Skipping the hosts file and Apache sections, I roughly followed the Arch Linux Wiki WordPress page by firstly installing WordPress:
pacman -S wordpress
With Nginx already configured to work with PHP, I added the following server section to the Nginx config after which I let Certbot add the SSL certificate lines:
server { listen 443 ssl; listen [::]:443 ssl; server_name maf.moe; root /usr/share/webapps/wordpress; location / { try_files $uri $uri/ /index.php$is_args$args; index index.php; } location ~ ^/wp-json/ { rewrite ^/wp-json/(.*?)$ /?rest_route=/$1 last; } include php.conf; }
As I was getting an error message of “The editor has encountered an unexpected error.” preventing me from creating new posts, I added the try_files and rewrite lines as mentioned on this GitHub issue.
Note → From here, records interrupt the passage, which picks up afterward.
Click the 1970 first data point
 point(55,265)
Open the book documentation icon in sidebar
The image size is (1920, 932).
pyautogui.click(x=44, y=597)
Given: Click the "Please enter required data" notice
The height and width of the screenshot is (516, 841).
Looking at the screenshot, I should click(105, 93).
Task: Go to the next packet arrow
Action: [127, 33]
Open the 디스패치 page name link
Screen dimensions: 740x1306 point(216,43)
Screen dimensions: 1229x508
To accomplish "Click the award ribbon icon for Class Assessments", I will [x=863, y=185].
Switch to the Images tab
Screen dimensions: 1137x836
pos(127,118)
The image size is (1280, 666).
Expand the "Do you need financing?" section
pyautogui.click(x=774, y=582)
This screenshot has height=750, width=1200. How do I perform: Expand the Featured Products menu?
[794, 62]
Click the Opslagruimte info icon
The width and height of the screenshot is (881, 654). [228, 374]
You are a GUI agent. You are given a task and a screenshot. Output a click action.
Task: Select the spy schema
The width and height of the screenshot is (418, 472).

Next I created a MariaDB database and user for WordPress:
create database wordpress; grant all privileges on wordpress.* to "wp-user"@"localhost" identified by "<SECRET SECRET PASSWORD>"; flush privileges;
To let WordPress create its config file, I ran:
chown http:http -R /usr/share/webapps/wordpress/
As of version 7.4 php-fpm
is hardened, making /usr read-only. For this I created an override.conf file for php-fpm
:
systemctl edit php-fpm.service
And added the following lines to it:
[Service] ReadWritePaths = /usr/share/webapps/wordpress
After restarting php-fpm.service, I just let WordPress do the rest from the setup page which in my case was shown at https://maf.moe.
To prevent other users on the system from seeing the config file it creates containing the database password, I ran:
chmod 640 /usr/share/webapps/wordpress/wp-config.php
As I don’t want WordPress updating itself I then lock everything down further by keeping the ownership of the files as follows:
chown root:root -R /usr/share/webapps/wordpress/ chown root:http /usr/share/webapps/wordpress/wp-config.php chown http:http -R /usr/share/webapps/wordpress/wp-content/
This allows WordPress to only write to the config file and into the wp-content directory to add media and give plugins write access to their own directories, e.g. Enlighter wants to write to a cache directory in its plugin directory. Although WordPress is able to write into the plugins and themes directories, this doesn’t seem to be enough to install plugins and themes from the web interface though because a window pops up asking for FTP credentials. To get around this I just change the ownership of everything in the /usr/share/webapps/wordpress/ directory temporarily back to http:http because I’m too lazy to do the installations manually.